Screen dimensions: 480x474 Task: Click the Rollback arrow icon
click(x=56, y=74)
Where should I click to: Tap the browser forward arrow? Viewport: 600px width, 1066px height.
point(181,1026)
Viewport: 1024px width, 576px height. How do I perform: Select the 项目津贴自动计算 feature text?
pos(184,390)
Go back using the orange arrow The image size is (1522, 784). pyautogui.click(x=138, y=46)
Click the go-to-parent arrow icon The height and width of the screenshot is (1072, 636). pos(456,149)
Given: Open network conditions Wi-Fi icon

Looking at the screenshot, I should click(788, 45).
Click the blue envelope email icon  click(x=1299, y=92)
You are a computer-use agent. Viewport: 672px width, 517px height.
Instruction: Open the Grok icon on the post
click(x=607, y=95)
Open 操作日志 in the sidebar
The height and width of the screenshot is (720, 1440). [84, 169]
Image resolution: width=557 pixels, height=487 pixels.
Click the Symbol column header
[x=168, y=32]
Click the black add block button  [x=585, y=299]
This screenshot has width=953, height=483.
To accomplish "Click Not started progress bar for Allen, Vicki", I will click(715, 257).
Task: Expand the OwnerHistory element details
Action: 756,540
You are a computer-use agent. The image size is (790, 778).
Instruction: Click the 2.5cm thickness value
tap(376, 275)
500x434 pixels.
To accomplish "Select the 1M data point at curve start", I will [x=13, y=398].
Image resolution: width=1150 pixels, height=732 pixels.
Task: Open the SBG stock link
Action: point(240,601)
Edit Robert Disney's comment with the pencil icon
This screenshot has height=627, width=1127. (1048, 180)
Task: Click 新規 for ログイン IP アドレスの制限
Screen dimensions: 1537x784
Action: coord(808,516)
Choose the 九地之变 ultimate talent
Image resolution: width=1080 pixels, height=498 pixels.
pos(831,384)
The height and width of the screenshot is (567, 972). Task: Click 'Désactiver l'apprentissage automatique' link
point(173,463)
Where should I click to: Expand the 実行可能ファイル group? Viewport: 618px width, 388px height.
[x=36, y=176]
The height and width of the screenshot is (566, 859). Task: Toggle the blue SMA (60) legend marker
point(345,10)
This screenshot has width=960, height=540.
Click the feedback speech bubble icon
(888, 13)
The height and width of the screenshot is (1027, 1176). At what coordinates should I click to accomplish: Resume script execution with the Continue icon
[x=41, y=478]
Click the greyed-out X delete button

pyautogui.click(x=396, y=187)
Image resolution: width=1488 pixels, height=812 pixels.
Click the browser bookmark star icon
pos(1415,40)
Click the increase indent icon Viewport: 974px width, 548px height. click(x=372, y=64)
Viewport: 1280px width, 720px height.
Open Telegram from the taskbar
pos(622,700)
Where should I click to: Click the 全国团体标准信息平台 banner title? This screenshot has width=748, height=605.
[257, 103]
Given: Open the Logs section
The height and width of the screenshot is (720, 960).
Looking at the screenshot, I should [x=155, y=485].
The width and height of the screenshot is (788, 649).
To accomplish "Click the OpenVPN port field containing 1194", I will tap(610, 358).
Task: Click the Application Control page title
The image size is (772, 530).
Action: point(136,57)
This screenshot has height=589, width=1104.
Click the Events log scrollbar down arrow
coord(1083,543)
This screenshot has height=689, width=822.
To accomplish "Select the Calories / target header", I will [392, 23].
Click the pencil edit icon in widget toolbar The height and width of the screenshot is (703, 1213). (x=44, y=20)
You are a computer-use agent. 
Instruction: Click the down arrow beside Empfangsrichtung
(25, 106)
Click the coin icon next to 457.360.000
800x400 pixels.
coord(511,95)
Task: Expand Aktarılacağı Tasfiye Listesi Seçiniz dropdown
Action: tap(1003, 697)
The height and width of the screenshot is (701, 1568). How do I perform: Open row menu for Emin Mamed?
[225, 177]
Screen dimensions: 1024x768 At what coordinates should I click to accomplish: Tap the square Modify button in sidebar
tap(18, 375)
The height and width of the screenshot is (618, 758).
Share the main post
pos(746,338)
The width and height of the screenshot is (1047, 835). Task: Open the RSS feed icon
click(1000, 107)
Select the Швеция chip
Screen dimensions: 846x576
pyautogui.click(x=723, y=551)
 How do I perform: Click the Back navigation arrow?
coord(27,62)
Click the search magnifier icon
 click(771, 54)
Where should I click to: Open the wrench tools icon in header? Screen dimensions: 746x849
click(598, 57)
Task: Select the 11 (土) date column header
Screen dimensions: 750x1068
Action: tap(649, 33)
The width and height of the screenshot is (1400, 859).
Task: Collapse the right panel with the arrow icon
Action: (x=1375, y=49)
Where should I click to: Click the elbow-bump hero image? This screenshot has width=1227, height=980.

============================================================

Assigned task → Which lines above run from the one containing "Click the go-to-parent" to the one containing "Click the blue"? Give them again exactly, both ends included.

Reply to the exercise →
Click the go-to-parent arrow icon The height and width of the screenshot is (1072, 636). pos(456,149)
Given: Open network conditions Wi-Fi icon

Looking at the screenshot, I should click(788, 45).
Click the blue envelope email icon  click(x=1299, y=92)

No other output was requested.